There’s an unstated elitism in most of these discussions. I think it’s worth a separate post, so I’ll come back to this video and the ideas in it, but one key revelation is that even golden-eared pros can have their perceptions fooled by comb filtering in a room or even the placebo effect:

[Mix engineer] Anyone who records and mixes professionally has done this at least once in their career—you tweak a snare or vocal track to perfection only to discover later that the EQ was bypassed the whole time. Or you were tweaking a different track. And if you’ve been mixing and playing around with … whether you’re a professional or just a hobbyist, if you’ve been doing this for a few years and you haven’t done that, then you’re lying. Yet you were certain you heard a change! Human auditory memory and perception are extremely fragile, and expectation bias and placebo effect are much stronger than people care to admit.

There’s a lot more to this panel. It winds up being a lot more interesting than the debates over MP3s and digital downloads, and get to the heart of how we hear. I’ll try to pull it apart and talk to people with more expertise than my own about is soon, but in the meantime, there are copious notes and audio downloads to go along with the video:
http://www.ethanwiner.com/aes/

Thanks to oivindi (see also SoundCloud) for the tip.
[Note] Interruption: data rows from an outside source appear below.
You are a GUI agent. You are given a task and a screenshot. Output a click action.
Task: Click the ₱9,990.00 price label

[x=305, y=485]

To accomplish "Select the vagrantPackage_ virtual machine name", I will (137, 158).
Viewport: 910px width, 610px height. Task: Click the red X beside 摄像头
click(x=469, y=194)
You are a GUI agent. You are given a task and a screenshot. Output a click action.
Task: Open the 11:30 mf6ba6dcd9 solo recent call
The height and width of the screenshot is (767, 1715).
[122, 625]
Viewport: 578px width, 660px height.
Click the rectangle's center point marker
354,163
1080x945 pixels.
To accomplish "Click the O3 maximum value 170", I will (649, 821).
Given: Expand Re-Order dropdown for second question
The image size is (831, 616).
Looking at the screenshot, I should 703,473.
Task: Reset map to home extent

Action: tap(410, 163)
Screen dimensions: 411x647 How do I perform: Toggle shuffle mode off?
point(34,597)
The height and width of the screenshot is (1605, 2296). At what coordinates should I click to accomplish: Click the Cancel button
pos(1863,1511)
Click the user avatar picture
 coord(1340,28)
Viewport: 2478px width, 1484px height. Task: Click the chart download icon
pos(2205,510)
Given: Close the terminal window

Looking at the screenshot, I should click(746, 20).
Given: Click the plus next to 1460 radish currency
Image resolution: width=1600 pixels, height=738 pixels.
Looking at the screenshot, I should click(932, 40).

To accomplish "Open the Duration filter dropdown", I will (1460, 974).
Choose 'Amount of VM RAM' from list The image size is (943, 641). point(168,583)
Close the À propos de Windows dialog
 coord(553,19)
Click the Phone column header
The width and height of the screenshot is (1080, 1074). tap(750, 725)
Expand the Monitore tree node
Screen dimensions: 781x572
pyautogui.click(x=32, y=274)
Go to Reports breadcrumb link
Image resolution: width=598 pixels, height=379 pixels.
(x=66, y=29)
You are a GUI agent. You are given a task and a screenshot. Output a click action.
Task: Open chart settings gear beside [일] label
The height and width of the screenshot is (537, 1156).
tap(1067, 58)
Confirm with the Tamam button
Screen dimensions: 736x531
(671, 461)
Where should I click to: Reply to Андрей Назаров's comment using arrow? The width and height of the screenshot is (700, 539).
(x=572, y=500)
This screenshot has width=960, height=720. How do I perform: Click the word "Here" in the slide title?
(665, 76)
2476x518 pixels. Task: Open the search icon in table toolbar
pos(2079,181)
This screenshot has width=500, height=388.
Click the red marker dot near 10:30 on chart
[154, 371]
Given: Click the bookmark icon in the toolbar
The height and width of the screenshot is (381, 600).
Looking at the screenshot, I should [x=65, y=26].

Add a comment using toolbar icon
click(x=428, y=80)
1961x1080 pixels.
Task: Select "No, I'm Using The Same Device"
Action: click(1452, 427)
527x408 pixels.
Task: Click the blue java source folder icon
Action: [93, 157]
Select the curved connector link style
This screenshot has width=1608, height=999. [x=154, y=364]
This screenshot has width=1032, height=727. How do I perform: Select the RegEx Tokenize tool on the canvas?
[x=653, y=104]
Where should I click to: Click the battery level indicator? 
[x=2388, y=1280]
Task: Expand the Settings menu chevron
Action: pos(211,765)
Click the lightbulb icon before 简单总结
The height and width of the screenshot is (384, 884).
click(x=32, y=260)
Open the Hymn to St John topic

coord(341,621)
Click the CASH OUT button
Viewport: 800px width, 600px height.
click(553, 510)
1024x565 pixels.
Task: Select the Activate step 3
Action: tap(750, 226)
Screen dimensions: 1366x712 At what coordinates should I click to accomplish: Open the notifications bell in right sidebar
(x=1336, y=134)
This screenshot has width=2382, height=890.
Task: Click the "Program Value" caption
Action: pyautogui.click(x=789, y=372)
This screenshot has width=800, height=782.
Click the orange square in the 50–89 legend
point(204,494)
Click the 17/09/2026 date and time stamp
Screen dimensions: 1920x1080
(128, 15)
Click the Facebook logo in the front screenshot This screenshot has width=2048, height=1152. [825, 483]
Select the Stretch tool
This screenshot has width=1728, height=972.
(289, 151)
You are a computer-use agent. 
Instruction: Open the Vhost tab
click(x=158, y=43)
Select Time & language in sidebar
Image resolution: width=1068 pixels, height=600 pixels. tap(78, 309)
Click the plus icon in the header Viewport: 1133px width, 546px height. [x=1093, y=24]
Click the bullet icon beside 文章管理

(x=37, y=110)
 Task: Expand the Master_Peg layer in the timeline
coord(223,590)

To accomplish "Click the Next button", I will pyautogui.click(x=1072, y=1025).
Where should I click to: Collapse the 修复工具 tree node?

Why bother with this whole rant? I’m hopeful that, if we look beyond the simplistic explanations to the actual science, history, and magic by which we all hear music, we’ll find out a lot more about what music means. The story above came from the business section, but the industry isn’t a good place to look for answers. The failure of a format like SACD shows a real failure of understanding about how people listen, how they perceive quality, and even basics of how formats and compatibility would appeal. Nor has the recording industry always given you a better product for more money: they were just as happy to sell you excerpts of music at ridiculously inflated prices at lower fidelity for mobile formats in the form of ringtones.

My alternative rebuttal:

1. Audio and visual technology have advanced in lockstep, whether or not consumers have always bought the gear.
2. MP3/AAC files can sound just fine, so it’s not fair to leave audio complaints at their doorstep; what we need is better testing under optimal circumstances, not just how these formats fail.
3. The transistor radio, not the iPod, was the great backwards step in mobility; it shows just how important being mobile and cheap and for how long, years before digital.
4. The real culprits in the loudness wars is media consolidation and top-of-the-charts senselessness, not mastering engineers or iPods.
5. Listener are the variable, not tech.
6. Human perception is always the first place to consider – even with pros.

If you want to improve “fidelity,” even for your own listening, you can’t ignore the listener. You can’t ignore perception. And you certainly can’t ignore history. But pay attention to these things, and who knows what’s possible?